● Exercise requirements: Within the records, which lines hold the string "computer"? Report each one by copying it.

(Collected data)

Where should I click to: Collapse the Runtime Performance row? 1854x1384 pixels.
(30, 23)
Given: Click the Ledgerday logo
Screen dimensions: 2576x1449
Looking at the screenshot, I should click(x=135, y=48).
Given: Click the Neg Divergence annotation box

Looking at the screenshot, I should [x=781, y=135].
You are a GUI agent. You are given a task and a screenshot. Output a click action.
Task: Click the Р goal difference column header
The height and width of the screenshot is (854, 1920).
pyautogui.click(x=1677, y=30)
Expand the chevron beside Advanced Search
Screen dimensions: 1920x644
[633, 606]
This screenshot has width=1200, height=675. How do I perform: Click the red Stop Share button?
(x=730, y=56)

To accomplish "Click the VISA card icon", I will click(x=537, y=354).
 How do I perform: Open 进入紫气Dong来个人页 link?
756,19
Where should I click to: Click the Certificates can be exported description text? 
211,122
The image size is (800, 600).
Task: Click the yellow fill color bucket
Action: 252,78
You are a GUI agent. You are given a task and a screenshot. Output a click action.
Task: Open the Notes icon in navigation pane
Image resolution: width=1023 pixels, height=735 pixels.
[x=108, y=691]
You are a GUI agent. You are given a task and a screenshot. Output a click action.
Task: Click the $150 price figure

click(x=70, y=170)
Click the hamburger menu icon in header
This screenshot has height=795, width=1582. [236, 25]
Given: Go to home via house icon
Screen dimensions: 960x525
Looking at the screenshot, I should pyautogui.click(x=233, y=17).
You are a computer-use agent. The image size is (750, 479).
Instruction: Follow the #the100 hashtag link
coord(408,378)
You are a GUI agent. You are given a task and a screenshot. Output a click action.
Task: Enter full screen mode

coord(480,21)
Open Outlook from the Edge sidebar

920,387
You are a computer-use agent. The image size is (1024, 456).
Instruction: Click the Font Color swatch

● Worked solution:
You are a computer-use agent. The image size is (750, 479).
You are a computer-use agent. The image size is (1024, 456).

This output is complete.